TSMC has always had a very strong business relationship with Applied Materials, paving the way for a rather straightforward migration into the PV industry. We can safely assume that both companies have discussed in detail using Applied’s SunFab thin-film technology at some point.
However, digitimes believes that TSMC will not go down the turnkey route to thin-film. Speculation mounts at their end that the company is more likely to develop a bespoke thin-film product, again leveraging its process knowledge in these disciplines.
I, however, do not expect TSMC to deviate too far away from mainstream thin-film technology. With a relatively late arrival on the market, the company would not be making a wise choice by beginning at the drawing board and looking up innovative solutions to the common problems currently resident in thin-film technology -this would put the company behind before it even began.

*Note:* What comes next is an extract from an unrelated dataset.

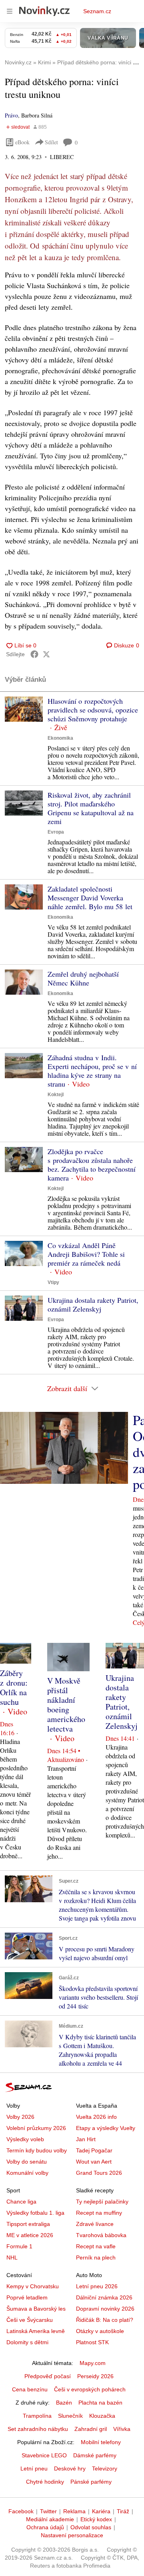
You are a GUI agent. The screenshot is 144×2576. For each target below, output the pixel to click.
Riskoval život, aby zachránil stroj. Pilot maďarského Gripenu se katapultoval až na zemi (91, 808)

It is also important to take into consideration that CIGS is now producing competitive conversion efficiencies with each month that passes, yet there is still a window for a CIGS player, especially one with the capital resources of TSMC and the ability to use its own IP. This doesnt exclude a turnkey supplier such as centrotherm, though the rumours suggest otherwise.
It does not seem likely that TSMC would want to compete with CdTe leader First Solar, so CIGS seems the best route to bypass them and differentiate using CIGS.
I would NOT discount a tie-up with Applied, JUST YET. This would be a significant deal for the equipment supplier, yet TSMC would be in a powerful bargaining position on all fronts, should a deal be struck.
So, while we all hold our breath for the quarterly financial results, TSMC could be preparing to announce its PV plans. We’ll just have to wait and see which path it chooses.